DIRECTIVE: Output as a numbered list, omitting blank lines, the lines of the entries from the line with "Click the white pick flag filter icon" to the line with "click(191, 1472)".

Entries from a dataset:
↓
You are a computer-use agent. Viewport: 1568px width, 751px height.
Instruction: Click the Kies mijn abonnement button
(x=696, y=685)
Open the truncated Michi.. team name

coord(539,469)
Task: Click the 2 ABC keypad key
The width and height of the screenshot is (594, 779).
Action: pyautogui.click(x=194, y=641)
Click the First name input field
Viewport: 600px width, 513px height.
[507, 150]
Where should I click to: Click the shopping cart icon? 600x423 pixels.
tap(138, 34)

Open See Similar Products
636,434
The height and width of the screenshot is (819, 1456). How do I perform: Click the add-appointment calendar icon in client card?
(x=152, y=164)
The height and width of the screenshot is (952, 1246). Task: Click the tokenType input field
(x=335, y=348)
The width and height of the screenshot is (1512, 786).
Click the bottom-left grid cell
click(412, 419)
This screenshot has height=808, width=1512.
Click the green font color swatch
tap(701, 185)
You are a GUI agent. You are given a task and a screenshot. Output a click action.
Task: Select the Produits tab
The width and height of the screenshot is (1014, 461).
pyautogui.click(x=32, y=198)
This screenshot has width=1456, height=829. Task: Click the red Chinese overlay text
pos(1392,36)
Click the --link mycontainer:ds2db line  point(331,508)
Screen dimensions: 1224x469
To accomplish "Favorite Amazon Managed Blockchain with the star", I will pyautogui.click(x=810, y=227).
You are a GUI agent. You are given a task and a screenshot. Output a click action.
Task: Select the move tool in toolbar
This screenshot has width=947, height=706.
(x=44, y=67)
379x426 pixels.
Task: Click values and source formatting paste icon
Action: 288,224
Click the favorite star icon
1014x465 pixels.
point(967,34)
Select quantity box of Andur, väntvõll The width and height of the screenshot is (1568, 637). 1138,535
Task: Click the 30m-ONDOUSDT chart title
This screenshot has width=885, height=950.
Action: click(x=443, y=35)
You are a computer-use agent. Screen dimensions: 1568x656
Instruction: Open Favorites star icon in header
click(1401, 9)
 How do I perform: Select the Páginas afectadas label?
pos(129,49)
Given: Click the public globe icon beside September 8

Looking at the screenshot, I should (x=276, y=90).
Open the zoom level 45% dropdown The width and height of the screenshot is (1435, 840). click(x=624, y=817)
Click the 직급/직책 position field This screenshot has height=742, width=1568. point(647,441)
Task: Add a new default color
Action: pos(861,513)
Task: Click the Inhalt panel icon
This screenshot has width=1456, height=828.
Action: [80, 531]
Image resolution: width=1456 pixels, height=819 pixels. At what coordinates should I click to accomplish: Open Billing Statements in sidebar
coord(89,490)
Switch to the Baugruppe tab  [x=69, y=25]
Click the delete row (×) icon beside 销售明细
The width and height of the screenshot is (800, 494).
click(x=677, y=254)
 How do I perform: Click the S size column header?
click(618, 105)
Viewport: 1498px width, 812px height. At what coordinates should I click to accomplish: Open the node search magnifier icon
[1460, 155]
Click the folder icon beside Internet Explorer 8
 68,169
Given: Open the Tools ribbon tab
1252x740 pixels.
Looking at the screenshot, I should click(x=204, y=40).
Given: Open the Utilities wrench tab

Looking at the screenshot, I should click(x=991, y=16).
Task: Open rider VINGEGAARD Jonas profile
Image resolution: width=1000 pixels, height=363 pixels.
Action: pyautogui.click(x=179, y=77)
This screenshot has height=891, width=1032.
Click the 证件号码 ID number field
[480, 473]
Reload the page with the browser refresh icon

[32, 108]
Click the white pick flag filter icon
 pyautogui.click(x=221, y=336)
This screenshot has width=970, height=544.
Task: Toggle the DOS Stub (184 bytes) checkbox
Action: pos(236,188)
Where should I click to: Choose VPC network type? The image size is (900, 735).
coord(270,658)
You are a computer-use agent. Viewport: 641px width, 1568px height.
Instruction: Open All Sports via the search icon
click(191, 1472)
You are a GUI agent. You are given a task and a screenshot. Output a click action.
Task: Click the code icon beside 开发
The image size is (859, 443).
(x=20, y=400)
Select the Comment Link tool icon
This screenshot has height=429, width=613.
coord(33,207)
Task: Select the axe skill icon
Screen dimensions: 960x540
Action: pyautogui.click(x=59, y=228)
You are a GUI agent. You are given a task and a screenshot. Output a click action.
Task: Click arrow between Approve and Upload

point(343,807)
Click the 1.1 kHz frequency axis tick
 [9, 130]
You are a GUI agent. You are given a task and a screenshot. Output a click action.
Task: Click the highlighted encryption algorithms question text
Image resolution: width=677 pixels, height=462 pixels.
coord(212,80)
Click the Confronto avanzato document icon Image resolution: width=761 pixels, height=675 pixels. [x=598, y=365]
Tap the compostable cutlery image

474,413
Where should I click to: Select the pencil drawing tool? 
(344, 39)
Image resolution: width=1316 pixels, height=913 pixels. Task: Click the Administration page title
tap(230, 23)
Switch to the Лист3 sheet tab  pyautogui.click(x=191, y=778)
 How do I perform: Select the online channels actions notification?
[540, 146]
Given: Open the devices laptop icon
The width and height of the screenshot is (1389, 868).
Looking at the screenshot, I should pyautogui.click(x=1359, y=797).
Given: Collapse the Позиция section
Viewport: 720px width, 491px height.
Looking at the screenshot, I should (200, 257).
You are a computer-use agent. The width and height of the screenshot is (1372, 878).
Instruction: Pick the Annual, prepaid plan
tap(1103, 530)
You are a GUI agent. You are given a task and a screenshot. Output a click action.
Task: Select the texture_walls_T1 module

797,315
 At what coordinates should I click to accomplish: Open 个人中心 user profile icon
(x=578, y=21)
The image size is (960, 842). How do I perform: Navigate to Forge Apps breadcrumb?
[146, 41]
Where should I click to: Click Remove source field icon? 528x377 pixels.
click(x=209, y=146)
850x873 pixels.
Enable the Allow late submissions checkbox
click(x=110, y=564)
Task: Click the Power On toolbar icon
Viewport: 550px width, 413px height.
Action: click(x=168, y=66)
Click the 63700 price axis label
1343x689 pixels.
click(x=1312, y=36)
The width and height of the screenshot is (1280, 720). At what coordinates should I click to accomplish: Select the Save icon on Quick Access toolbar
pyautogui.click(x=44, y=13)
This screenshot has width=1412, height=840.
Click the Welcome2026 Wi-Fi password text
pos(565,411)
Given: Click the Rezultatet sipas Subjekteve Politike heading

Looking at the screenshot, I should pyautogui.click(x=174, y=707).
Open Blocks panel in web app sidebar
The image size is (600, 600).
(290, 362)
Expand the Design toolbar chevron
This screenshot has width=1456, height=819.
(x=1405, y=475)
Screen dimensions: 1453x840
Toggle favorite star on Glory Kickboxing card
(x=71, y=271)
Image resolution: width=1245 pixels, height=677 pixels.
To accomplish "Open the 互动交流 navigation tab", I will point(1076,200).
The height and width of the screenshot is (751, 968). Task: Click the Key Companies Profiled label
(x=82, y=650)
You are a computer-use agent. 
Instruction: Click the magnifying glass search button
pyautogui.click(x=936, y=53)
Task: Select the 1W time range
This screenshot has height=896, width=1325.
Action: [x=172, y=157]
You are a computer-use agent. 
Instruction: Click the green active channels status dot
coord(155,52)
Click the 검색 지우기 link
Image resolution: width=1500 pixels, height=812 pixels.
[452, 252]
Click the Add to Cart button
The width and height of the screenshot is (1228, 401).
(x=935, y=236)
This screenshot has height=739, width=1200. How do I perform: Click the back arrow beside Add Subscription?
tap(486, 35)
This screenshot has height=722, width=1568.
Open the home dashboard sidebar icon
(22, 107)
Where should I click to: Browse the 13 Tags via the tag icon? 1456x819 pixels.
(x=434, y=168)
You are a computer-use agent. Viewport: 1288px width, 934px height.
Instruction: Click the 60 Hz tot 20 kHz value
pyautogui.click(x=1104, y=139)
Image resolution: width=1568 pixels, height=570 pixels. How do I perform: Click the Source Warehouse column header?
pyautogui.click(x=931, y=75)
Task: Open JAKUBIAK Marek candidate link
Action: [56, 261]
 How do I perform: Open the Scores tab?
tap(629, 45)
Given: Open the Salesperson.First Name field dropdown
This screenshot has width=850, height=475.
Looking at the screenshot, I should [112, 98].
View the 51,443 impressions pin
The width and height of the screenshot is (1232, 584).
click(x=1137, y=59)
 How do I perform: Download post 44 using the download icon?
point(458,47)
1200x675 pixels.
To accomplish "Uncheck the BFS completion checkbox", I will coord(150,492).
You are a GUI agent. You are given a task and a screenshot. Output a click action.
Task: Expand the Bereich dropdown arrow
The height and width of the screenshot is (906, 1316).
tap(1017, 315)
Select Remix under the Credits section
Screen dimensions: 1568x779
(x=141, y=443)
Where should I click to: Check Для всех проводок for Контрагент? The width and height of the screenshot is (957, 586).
↑
COMPLETED EXERCISE:
1. Click the white pick flag filter icon
2.  pyautogui.click(x=221, y=336)
3. This screenshot has width=970, height=544.
4. Task: Toggle the DOS Stub (184 bytes) checkbox
5. Action: pos(236,188)
6. Where should I click to: Choose VPC network type? The image size is (900, 735).
7. coord(270,658)
8. You are a computer-use agent. Viewport: 641px width, 1568px height.
9. Instruction: Open All Sports via the search icon
10. click(191, 1472)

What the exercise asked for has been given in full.